- [Sélection]:
▼▼▼
Des histoires pour étirer le fil de la vie
Jón Kalman Stefánsson est un immense écrivain. Un roman paru en 2005 en est la nouvelle preuve.
/s3.amazonaws.com/arc-authors/ipmgroup/aebe8766-11c0-4532-8620-bf668e6358ce.png)
Publié le 26-08-2020 à 16h07 - Mis à jour le 26-08-2020 à 17h13
:focal(2495x1673.5:2505x1663.5)/cloudfront-eu-central-1.images.arcpublishing.com/ipmgroup/XT5LG5M5HZF7FFIHLBLI7LP5YY.jpg)
On se doit de le répéter une nouvelle fois tant Lumière d’été, puis vient la nuit en est encore la preuve : l’œuvre de Jón Kalman Stefánsson (Reykjavik, 1963) est stupéfiante de beauté, de maîtrise et de poésie. Après l’éblouissant diptyque composé par D’ailleurs les poissons n’ont pas de pieds et À la mesure de l’univers, qui a été suivi par Ásta, délicat, ample et intense portrait de femme (mais pas seulement), il revient en traduction française avec un roman paru en islandais 2005.

"Venez donc vous ressourcer dans un lieu où il n’arrive jamais rien, où rien ne bouge en dehors de la mer, des nuages et de quelques chats domestiques." Ainsi pourrait être formulée une publicité vantant les qualités du lieu : un petit village islandais des fjords de l’ouest sans église ni cimetière. Ce qui pousse ses 400 âmes (auxquelles il faut en ajouter quelque 500 dans les campagnes environnantes) à bien choisir les circonstances de leur mort. La vie d’une quinzaine de ces habitants s’étale sous nos yeux, une vie soumise à la rigueur du climat, à l’éloignement, à la solitude. Ils travaillent à la Poste, dans leur ferme ou à l’Atelier de tricot, et n’ont d’autre ambition que de bien faire.
▲▲▲
- [Consignes]:
1. Traduisez en anglais cette phrase de la critique : « Ils travaillent à la Poste, dans leur ferme ou à l’Atelier de tricot, et n’ont d’autre ambition que de bien faire. »
2. Extrayez de la critique, à l'identique, le passage qui s'ouvre sur les mots contenant « Des histoires pour » et se clôt sur « en islandais 2005. ».
3. Poursuivez la critique de Lumière d’été, puis vient la nuit à partir de sa dernière phrase.
Le matériel qui suit provient d'une autre source.

- [Extrait de données]:
▼▼▼
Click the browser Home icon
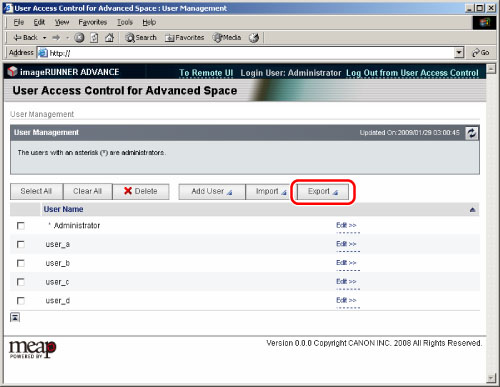Image resolution: width=500 pixels, height=387 pixels. pos(109,38)
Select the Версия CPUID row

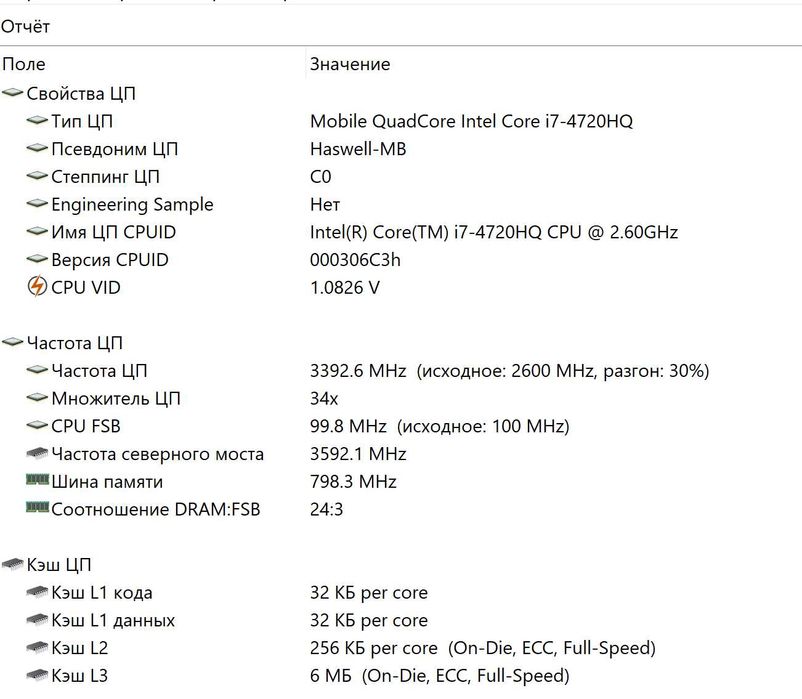110,260
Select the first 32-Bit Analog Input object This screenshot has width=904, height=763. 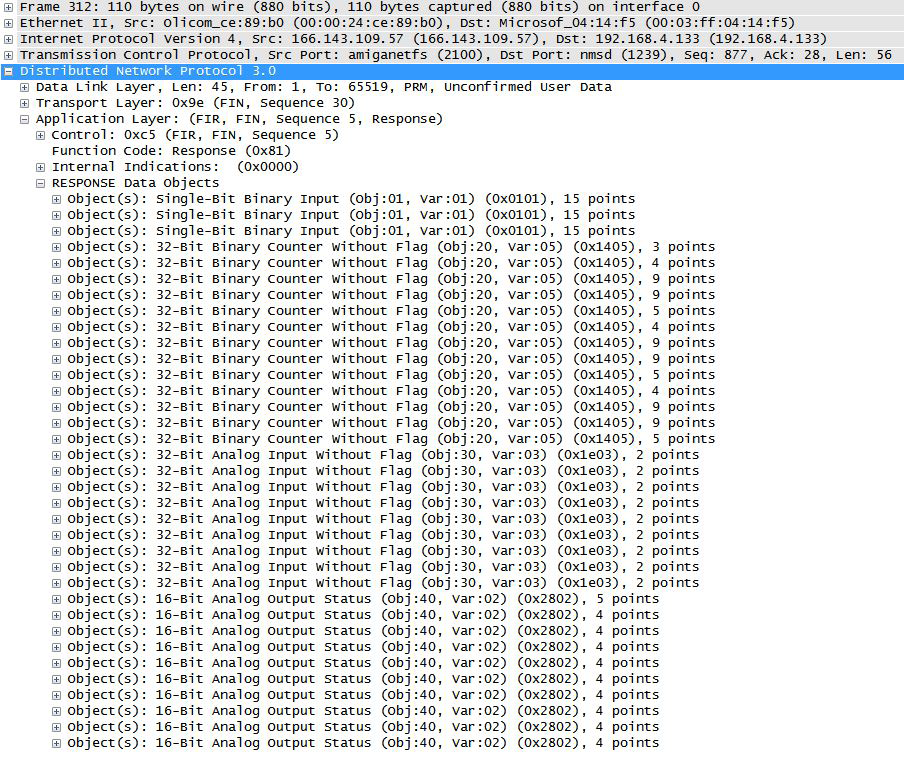(300, 455)
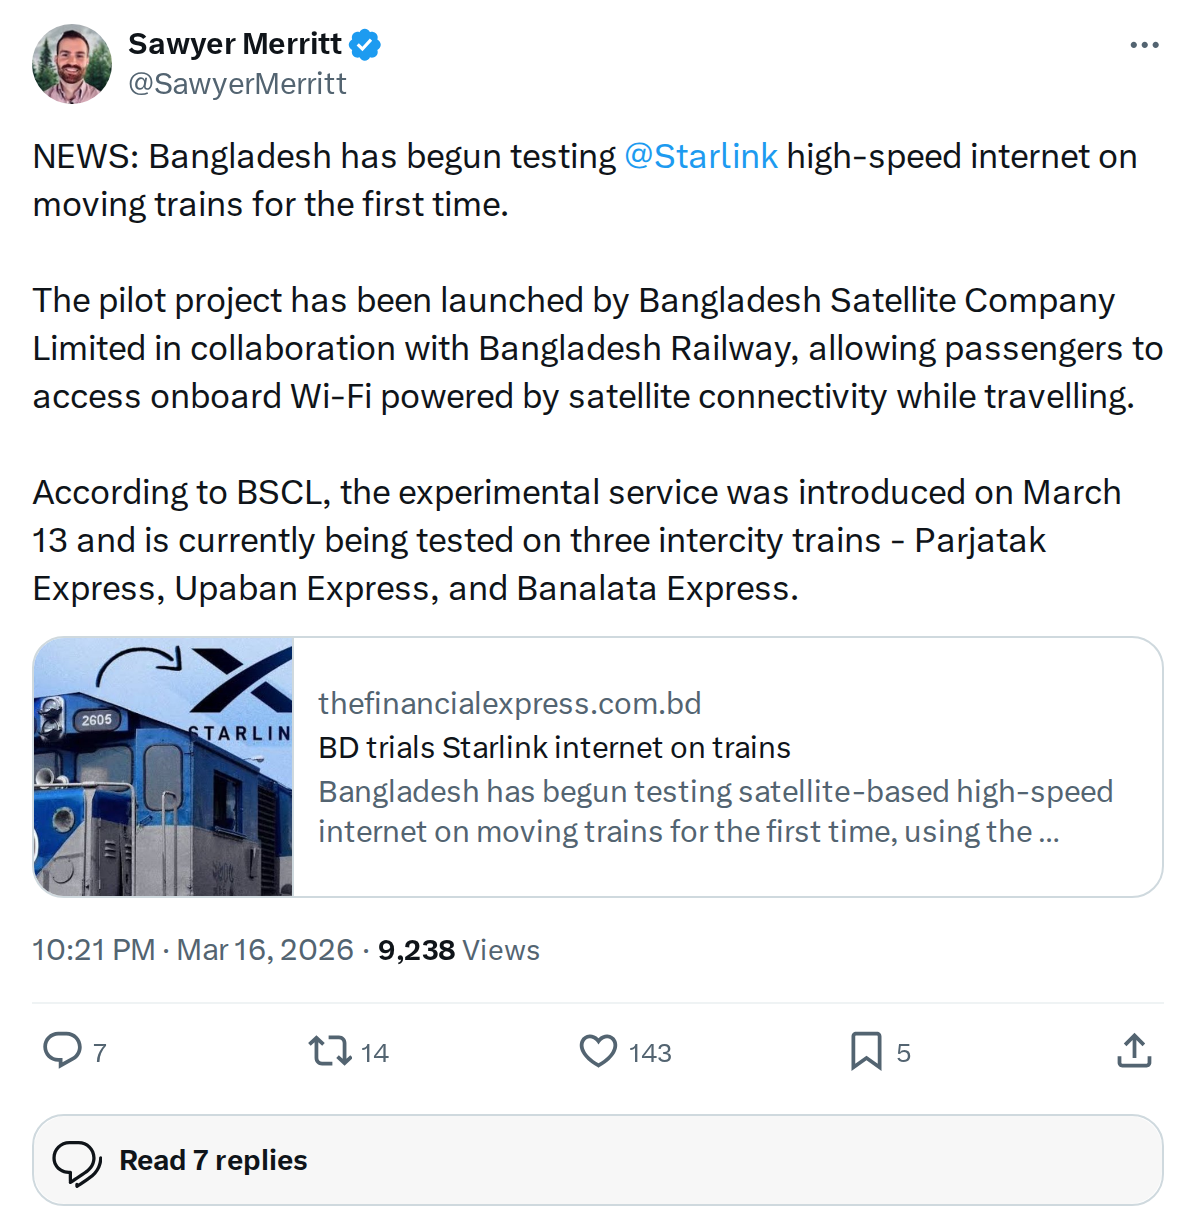Bookmark the tweet
The height and width of the screenshot is (1222, 1196).
click(x=866, y=1051)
▲▲▲
- [Réponses successives]:
1. They work at the Post Office, on their farms or at the Knitting Workshop, and have no other ambition than to do things well.

2.
Des histoires pour étirer le fil de la vie
Jón Kalman Stefánsson est un immense écrivain. Un roman paru en 2005 en est la nouvelle preuve.
/s3.amazonaws.com/arc-authors/ipmgroup/aebe8766-11c0-4532-8620-bf668e6358ce.png)
Publié le 26-08-2020 à 16h07 - Mis à jour le 26-08-2020 à 17h13
:focal(2495x1673.5:2505x1663.5)/cloudfront-eu-central-1.images.arcpublishing.com/ipmgroup/XT5LG5M5HZF7FFIHLBLI7LP5YY.jpg)
On se doit de le répéter une nouvelle fois tant Lumière d’été, puis vient la nuit en est encore la preuve : l’œuvre de Jón Kalman Stefánsson (Reykjavik, 1963) est stupéfiante de beauté, de maîtrise et de poésie. Après l’éblouissant diptyque composé par D’ailleurs les poissons n’ont pas de pieds et À la mesure de l’univers, qui a été suivi par Ásta, délicat, ample et intense portrait de femme (mais pas seulement), il revient en traduction française avec un roman paru en islandais 2005.

3.
Vie et mort
Ce quotidien qui semble sans histoires en regorge pourtant. Car apprendre le latin peut tout bouleverser en offrant un regard neuf. Se laisser aveugler par son désir n’est pas sans conséquence. Constater d’étranges phénomènes peut effrayer la raison. Approcher trop ses rêves peut ôter énergie et courage. Quant aux fantômes, faut-il y croire ? L’observateur/conteur qui témoigne l’avoue : il accumule ces histoires pour étirer le fil de la vie, à la manière de Shéhérazade - "tout ce que nous entreprenons est d’une manière ou d’une autre une lutte contre la mort". La mort et la vie sont d’ailleurs omniprésentes dans Lumière d’été, puis vient la nuit - manière de signifier que tout a une fin. Quand la question centrale du roman n’est pas des moindres : qu’est-ce que la vie ?, interroge Jón Kalman Stefánsson avec franchise. C’est la courbe de l’aile d’un oiseau, la respiration profonde d’une femme, le verre partagé. C’est tout ignorer des choses et de ceux qui vivent avec nous. C’est un magma de doutes, d’incertitudes, de hasards. Ce sont les petits riens qui nous tiennent éloignés de la furie du monde. Et plus encore.
"La vie semble parfois d’autant plus vaste que le lieu qui l’abrite est petit." En plongeant sa plume au plus près des âmes, en déployant la riche poésie de son regard et en y mêlant un brin de douce espièglerie, Jón Kalman Stefánsson nous aura transportés ailleurs pour mieux bousculer notre ici. En nous bouleversant comme peu d’écrivains y parviennent.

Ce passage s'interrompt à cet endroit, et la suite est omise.